Directions for this task: Write out the entries again, starting at the line that has "Viewport: 1024px width, 777px" and stopping after the line that has "pyautogui.click(x=169, y=40)". Keep the requests, shift every coordinate in the answers up by 134 without changing any number in the requests, and leave out the pictures.

-- BEGIN Given records --

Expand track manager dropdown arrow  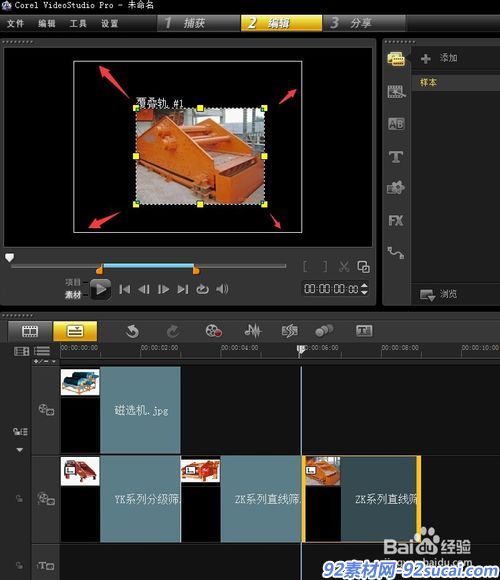(20, 450)
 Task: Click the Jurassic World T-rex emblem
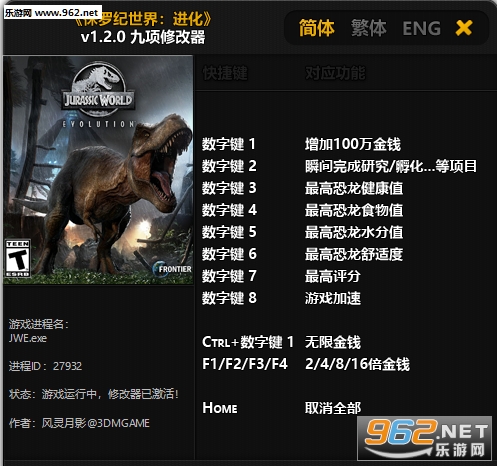[x=98, y=88]
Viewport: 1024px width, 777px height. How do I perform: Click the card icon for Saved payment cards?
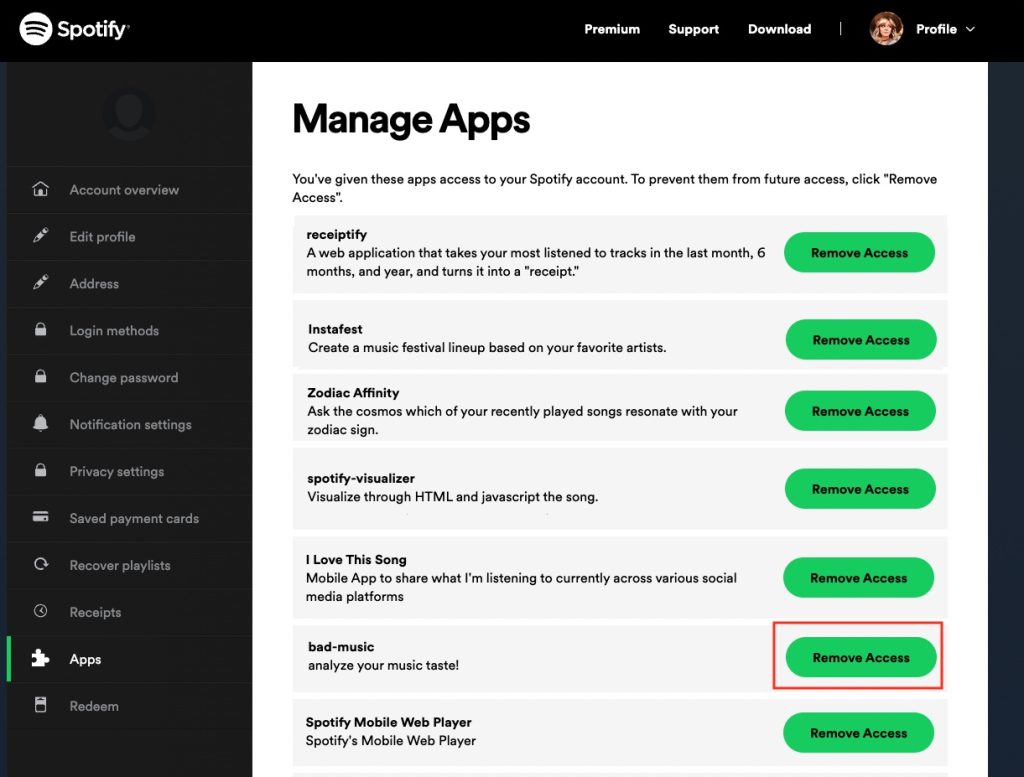point(41,518)
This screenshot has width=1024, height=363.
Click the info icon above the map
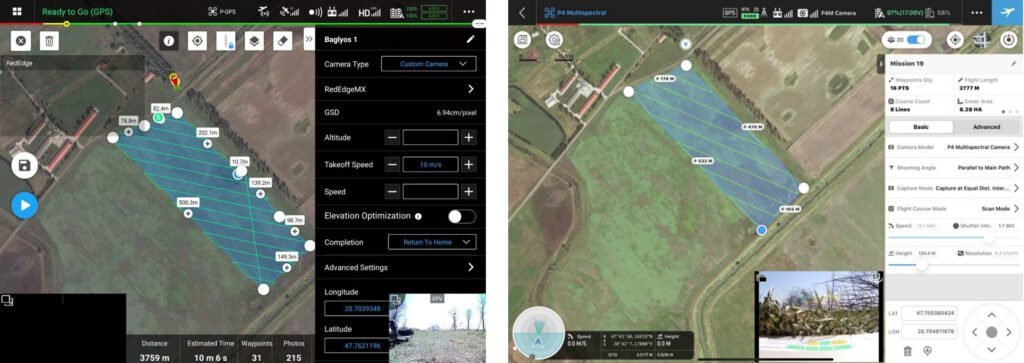pyautogui.click(x=169, y=40)
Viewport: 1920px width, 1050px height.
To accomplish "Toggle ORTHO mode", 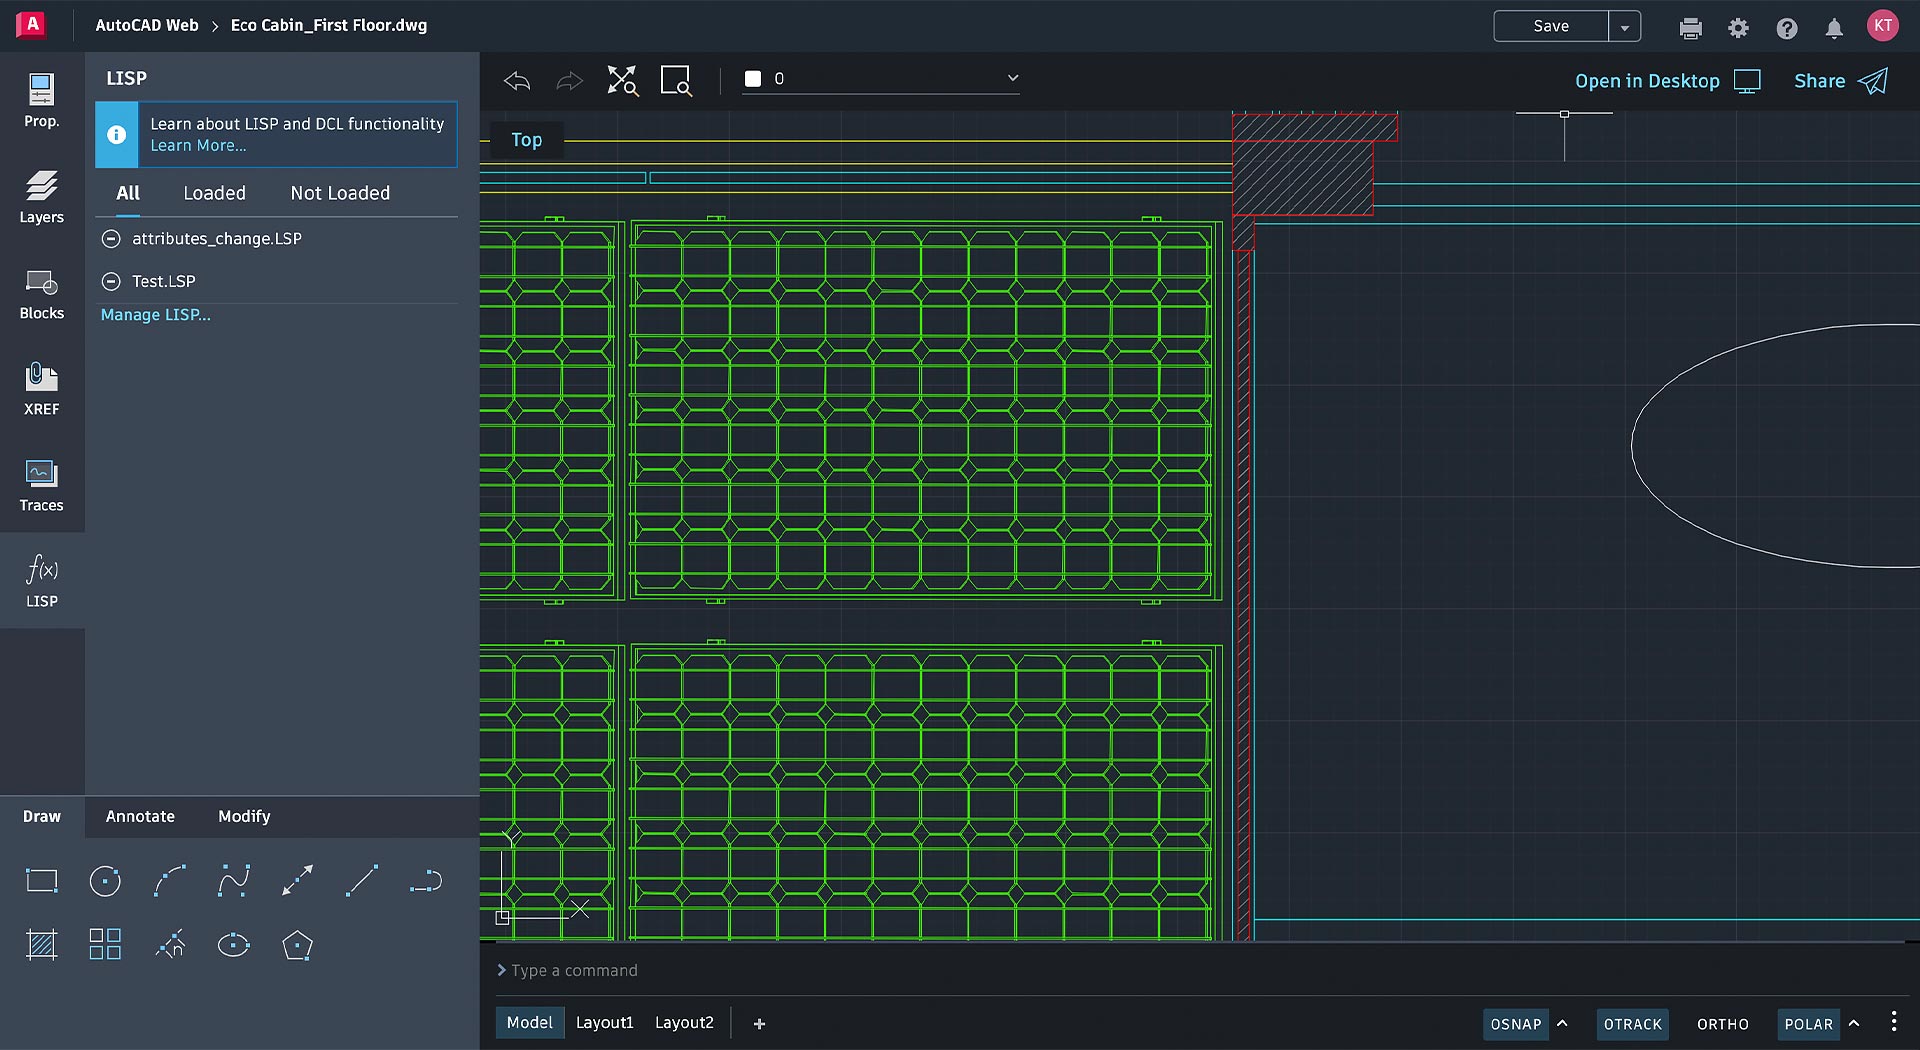I will pyautogui.click(x=1722, y=1024).
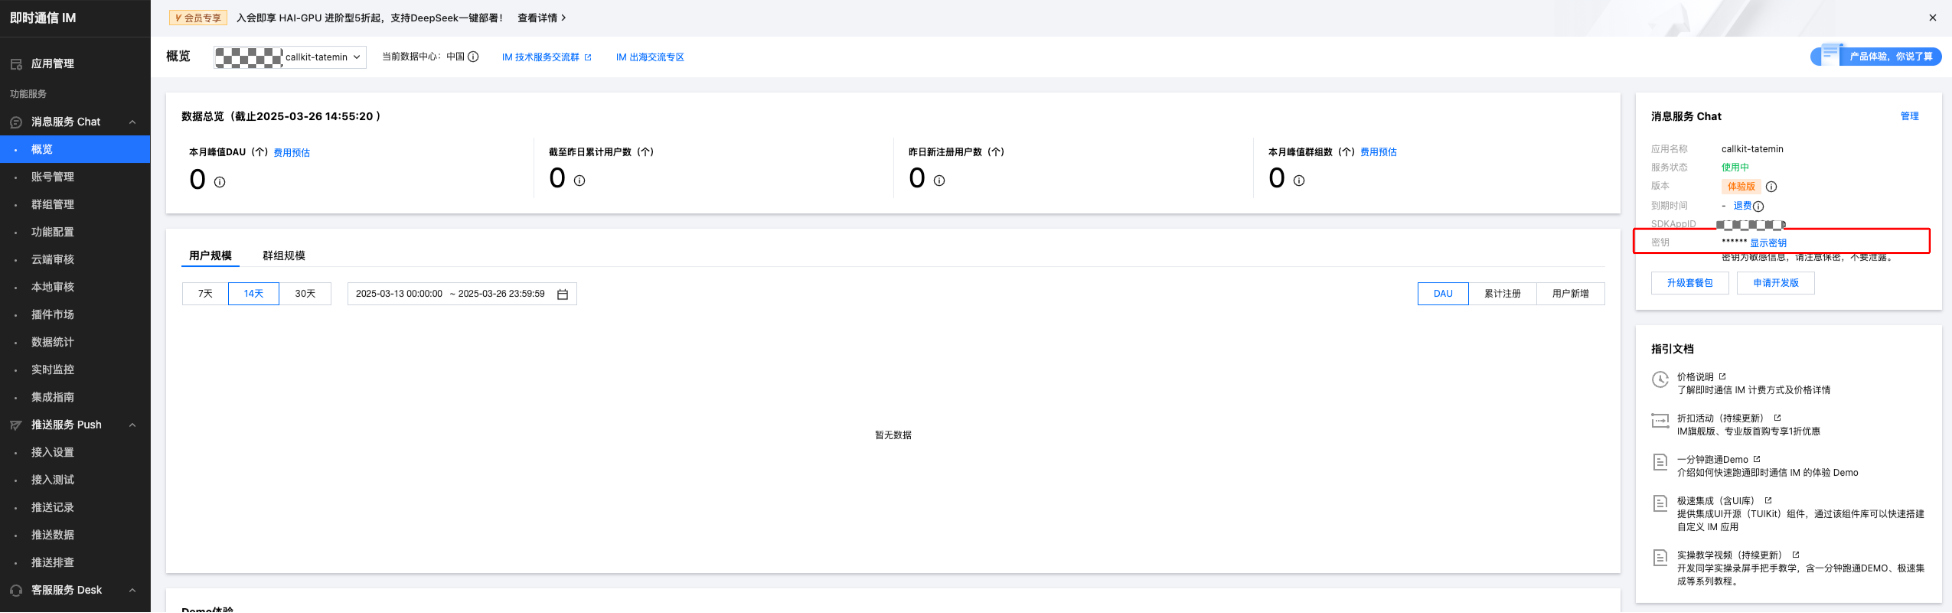Collapse the 推送服务 Push sidebar section
This screenshot has width=1952, height=613.
click(x=132, y=425)
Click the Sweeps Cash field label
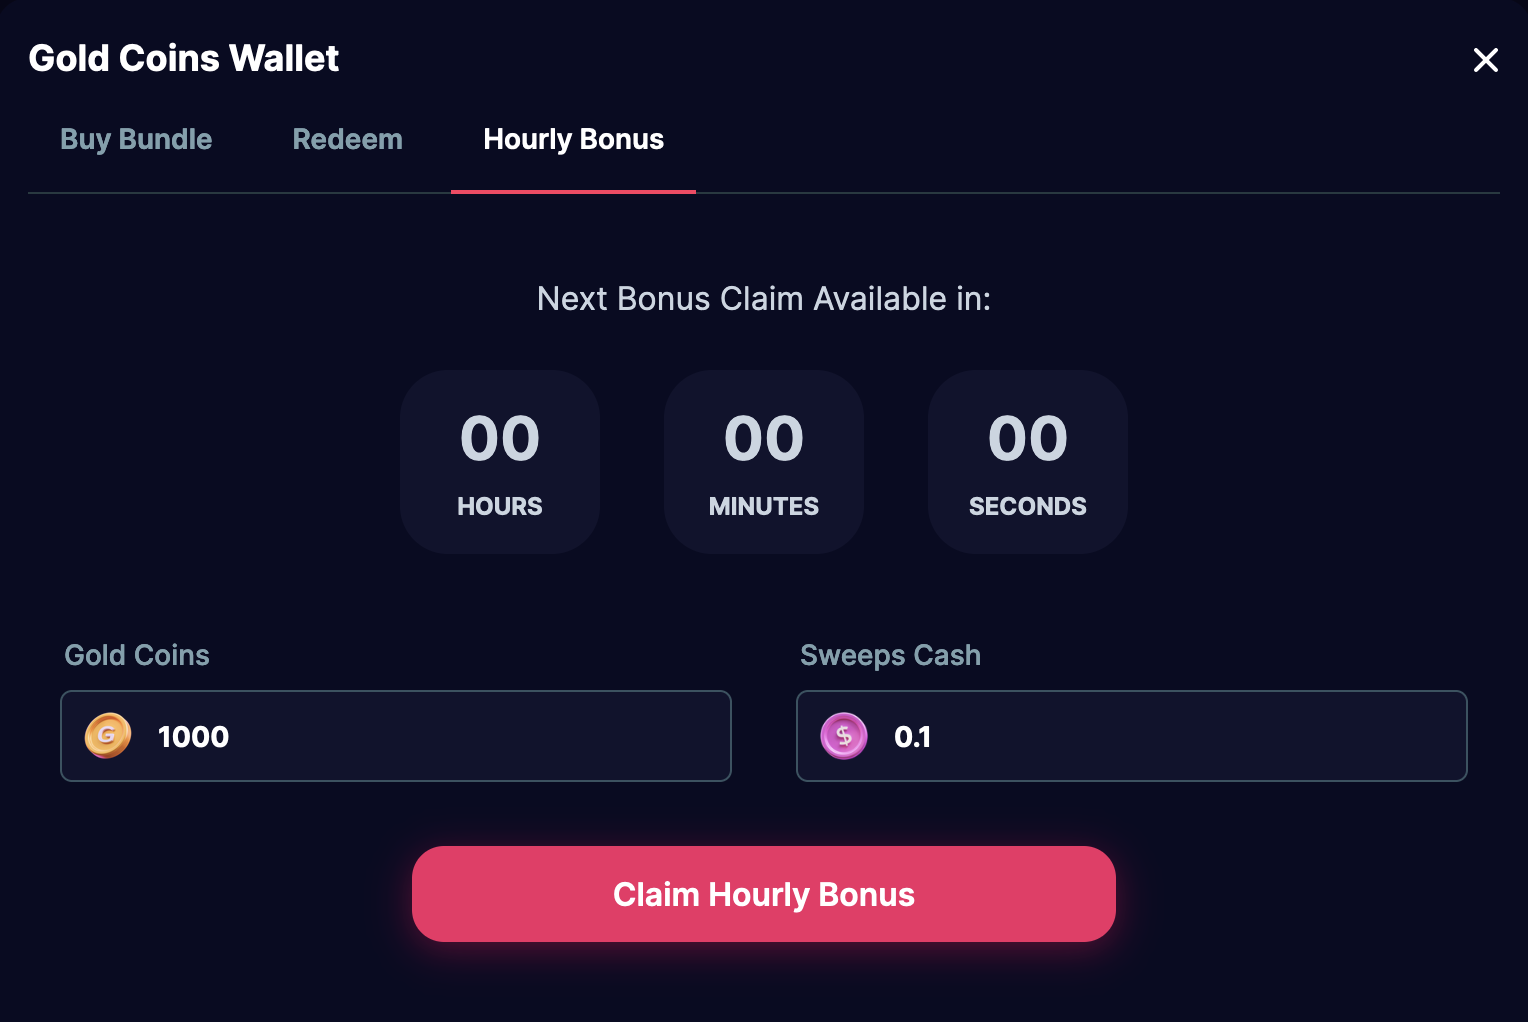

-- END Given records --

Reply to the task:
Viewport: 1024px width, 777px height. How do I perform: Click the card icon for Saved payment cards?
point(175,652)
This screenshot has width=1024, height=363.
Click the info icon above the map
pyautogui.click(x=303, y=174)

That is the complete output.